Rewrite in full every line from the one containing "Viewport: 1514px width, 784px height." up to and including the one containing "Action: coord(72,176)". Shift each answer coordinate by adding -44 to it.
======== RECORD EXTRACTS
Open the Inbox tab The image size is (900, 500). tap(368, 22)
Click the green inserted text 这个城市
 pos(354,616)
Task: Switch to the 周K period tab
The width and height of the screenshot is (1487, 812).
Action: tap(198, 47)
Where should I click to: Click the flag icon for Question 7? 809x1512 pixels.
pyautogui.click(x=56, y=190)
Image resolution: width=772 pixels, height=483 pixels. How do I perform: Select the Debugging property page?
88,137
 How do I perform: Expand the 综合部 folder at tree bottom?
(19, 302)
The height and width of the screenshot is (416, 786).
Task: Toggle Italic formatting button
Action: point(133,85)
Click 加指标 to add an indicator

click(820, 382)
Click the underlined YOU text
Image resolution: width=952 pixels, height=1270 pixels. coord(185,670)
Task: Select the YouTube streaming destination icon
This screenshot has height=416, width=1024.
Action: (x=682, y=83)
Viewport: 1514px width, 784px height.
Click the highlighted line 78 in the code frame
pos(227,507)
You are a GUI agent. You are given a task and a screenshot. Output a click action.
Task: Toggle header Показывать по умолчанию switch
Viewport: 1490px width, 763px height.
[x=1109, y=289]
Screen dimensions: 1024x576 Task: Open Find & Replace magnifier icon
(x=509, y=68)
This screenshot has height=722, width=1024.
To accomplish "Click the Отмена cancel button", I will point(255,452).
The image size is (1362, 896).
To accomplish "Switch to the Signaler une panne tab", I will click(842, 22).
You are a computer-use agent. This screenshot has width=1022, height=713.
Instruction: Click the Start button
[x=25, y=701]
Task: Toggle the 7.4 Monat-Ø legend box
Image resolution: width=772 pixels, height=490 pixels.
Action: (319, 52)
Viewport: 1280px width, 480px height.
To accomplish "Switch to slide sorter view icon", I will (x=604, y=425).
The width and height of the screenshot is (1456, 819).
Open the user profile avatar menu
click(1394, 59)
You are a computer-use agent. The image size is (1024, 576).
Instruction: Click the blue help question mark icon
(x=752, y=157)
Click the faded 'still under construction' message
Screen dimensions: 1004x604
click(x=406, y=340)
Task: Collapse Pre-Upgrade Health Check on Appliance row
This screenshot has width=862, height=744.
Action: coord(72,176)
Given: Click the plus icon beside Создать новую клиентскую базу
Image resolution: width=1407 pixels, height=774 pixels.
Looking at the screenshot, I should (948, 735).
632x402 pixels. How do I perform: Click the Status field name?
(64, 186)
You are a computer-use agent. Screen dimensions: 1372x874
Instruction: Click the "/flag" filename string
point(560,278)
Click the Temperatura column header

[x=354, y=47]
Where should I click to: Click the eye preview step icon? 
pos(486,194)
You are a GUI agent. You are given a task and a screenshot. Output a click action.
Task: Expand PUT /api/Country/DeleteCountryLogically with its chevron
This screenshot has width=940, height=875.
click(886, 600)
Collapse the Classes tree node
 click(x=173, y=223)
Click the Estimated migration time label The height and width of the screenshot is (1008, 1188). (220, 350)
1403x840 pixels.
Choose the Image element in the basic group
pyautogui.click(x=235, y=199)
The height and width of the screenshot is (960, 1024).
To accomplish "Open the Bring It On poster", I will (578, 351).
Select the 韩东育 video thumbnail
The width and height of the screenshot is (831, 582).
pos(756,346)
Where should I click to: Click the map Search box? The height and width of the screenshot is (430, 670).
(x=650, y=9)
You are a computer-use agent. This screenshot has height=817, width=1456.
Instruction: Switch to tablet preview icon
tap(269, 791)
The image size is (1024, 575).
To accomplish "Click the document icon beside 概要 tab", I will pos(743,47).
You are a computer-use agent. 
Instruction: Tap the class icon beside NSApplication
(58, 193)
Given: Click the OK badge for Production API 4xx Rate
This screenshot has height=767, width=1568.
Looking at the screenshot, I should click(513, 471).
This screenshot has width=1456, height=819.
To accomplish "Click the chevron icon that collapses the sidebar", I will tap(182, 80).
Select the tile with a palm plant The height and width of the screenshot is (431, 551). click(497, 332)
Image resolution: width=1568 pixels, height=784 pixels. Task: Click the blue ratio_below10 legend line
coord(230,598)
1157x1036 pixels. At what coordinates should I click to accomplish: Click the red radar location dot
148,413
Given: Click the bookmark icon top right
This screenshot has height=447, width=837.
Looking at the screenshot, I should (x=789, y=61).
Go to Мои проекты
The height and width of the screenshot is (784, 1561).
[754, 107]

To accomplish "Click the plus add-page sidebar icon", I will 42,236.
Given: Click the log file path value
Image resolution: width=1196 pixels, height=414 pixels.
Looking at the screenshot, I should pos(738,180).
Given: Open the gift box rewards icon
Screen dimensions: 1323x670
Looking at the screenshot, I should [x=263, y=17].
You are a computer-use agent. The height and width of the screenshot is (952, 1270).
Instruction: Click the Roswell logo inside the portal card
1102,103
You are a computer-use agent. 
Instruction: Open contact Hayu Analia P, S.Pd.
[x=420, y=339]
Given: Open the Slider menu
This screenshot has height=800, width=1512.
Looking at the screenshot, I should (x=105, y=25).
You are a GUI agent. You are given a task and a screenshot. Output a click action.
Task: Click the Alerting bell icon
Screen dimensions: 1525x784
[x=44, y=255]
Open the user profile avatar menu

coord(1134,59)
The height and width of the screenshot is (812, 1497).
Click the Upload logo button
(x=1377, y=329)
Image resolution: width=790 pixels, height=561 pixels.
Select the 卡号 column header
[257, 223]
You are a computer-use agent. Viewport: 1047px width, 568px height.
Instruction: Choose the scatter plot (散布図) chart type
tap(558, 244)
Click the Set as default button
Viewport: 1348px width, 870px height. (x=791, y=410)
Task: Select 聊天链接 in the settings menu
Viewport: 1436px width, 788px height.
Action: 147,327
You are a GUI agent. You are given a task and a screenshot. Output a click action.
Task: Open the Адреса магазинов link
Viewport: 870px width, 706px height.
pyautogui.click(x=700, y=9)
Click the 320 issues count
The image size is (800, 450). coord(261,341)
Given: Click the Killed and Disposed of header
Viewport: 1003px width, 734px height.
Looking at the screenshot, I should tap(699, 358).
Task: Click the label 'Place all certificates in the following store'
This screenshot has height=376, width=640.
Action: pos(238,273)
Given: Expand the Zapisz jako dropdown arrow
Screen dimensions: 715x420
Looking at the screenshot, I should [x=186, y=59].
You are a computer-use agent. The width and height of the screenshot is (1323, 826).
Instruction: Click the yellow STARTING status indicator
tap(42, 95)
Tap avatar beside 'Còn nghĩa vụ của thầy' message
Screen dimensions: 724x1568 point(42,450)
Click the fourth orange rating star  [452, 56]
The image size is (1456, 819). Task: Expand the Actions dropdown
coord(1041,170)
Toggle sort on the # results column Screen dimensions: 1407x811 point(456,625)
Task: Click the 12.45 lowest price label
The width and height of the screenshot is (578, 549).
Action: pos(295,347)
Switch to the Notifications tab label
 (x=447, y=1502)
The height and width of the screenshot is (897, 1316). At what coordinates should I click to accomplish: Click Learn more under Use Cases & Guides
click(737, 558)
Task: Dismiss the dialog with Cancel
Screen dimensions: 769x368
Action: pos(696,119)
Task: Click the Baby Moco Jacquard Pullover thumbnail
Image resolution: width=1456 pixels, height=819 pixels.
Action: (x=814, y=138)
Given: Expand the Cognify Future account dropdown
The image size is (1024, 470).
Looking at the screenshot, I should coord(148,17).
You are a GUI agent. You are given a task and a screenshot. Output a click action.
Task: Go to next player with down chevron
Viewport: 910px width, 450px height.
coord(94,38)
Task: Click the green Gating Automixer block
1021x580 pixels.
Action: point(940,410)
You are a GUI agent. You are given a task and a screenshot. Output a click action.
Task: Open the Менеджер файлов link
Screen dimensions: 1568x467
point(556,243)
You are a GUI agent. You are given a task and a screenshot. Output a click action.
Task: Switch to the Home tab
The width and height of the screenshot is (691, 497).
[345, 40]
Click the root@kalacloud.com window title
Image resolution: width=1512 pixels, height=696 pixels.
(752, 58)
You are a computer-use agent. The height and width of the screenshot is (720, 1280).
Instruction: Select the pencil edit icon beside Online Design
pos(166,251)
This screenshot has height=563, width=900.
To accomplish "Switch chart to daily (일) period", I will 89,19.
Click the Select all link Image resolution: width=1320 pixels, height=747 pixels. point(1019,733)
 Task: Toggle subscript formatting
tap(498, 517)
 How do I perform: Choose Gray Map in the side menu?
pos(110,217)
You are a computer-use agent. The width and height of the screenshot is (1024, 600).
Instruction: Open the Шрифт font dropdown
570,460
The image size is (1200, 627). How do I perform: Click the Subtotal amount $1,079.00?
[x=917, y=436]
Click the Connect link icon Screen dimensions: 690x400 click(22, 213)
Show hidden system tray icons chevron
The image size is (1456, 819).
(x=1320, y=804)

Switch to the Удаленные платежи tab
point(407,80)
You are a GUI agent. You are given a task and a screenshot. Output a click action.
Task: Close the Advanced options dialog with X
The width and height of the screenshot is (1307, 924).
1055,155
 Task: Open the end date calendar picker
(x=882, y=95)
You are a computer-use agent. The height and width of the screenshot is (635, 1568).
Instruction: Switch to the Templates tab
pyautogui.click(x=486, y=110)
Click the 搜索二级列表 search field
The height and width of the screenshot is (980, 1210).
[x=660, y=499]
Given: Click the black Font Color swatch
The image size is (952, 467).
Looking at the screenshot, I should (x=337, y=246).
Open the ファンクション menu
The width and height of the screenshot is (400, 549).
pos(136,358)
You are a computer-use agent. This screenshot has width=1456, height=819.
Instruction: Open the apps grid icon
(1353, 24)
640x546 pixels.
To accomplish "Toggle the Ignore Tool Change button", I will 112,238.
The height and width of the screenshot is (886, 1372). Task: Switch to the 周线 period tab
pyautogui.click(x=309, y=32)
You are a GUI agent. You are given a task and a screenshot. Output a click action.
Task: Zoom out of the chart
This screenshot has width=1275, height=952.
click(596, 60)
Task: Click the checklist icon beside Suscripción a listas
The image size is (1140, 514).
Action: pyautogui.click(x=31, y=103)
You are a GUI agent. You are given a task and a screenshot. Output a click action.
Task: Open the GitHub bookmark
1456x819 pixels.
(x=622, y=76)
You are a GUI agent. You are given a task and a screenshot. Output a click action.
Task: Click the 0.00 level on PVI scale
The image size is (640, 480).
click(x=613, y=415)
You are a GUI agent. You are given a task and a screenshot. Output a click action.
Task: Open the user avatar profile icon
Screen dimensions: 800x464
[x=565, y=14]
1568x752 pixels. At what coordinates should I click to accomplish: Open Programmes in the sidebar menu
================
**THE RESPONSE**
Viewport: 1514px width, 784px height.
Click the highlighted line 78 in the code frame
pos(183,463)
You are a GUI agent. You are given a task and a screenshot. Output a click action.
Task: Toggle header Показывать по умолчанию switch
Viewport: 1490px width, 763px height.
[x=1065, y=245]
Screen dimensions: 1024x576 Task: Open Find & Replace magnifier icon
(x=465, y=24)
This screenshot has height=722, width=1024.
To accomplish "Click the Отмена cancel button", I will point(211,408).
The image size is (1362, 896).
To accomplish "Switch to the Signaler une panne tab", I will click(798, -22).
You are a computer-use agent. This screenshot has width=1022, height=713.
Instruction: Click the Start button
[x=-19, y=657]
Task: Toggle the 7.4 Monat-Ø legend box
Image resolution: width=772 pixels, height=490 pixels.
Action: (275, 8)
Viewport: 1280px width, 480px height.
To accomplish "Switch to slide sorter view icon", I will (x=560, y=381).
The width and height of the screenshot is (1456, 819).
Open the user profile avatar menu
click(1350, 15)
You are a computer-use agent. The image size is (1024, 576).
Instruction: Click the blue help question mark icon
(x=708, y=113)
Click the faded 'still under construction' message
Screen dimensions: 1004x604
click(x=362, y=296)
Task: Collapse Pre-Upgrade Health Check on Appliance row
This screenshot has width=862, height=744.
Action: coord(28,132)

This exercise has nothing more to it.